ENTRIES SUPPLIED: Begin

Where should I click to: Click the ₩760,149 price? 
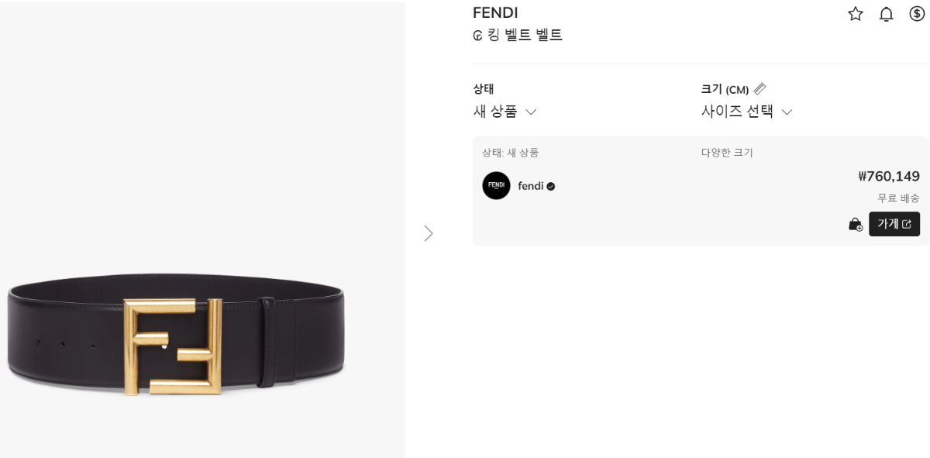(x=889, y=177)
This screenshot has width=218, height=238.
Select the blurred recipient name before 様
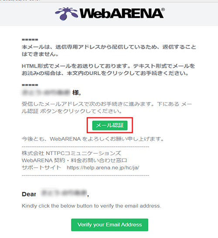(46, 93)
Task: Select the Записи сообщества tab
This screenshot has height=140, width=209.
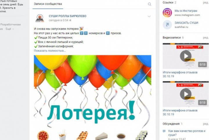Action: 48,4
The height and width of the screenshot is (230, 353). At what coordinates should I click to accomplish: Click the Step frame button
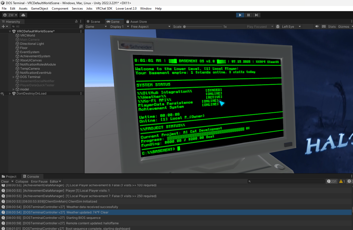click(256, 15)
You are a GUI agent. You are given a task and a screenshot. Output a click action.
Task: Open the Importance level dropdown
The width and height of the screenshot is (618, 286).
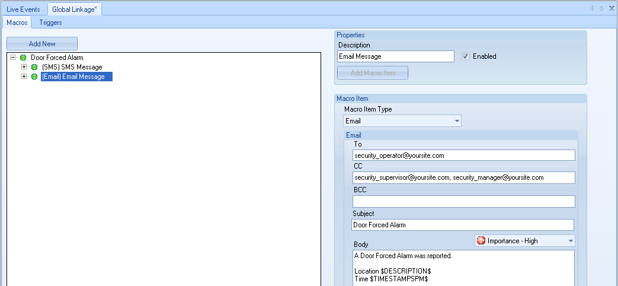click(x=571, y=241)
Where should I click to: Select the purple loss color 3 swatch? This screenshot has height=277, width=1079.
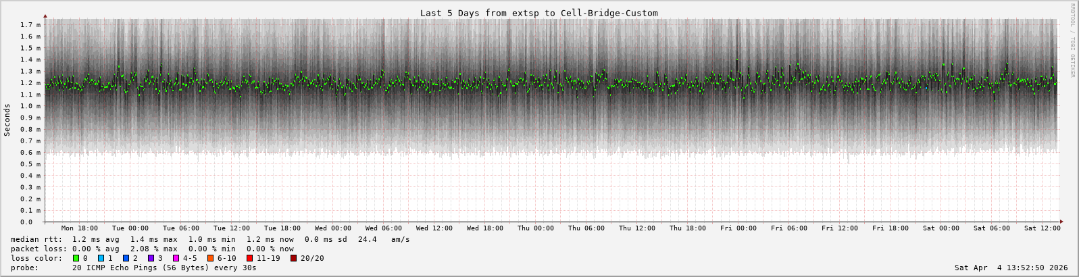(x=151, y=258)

ENTRIES SUPPLIED: End

* [WORK INSTRUCTIONS]: Beginning with the line that contains "The height and" and ending with the last line of the data, restate each line word for word. Exclude the pictures.

* [RESULT BELOW]:
The height and width of the screenshot is (230, 353). At what coordinates should I click to accomplish: Click the Step frame button
click(256, 15)
You are a GUI agent. You are given a task and a screenshot. Output a click action.
Task: Open the Importance level dropdown
The width and height of the screenshot is (618, 286).
click(x=571, y=241)
Where should I click to: Select the purple loss color 3 swatch? This screenshot has height=277, width=1079.
(x=151, y=258)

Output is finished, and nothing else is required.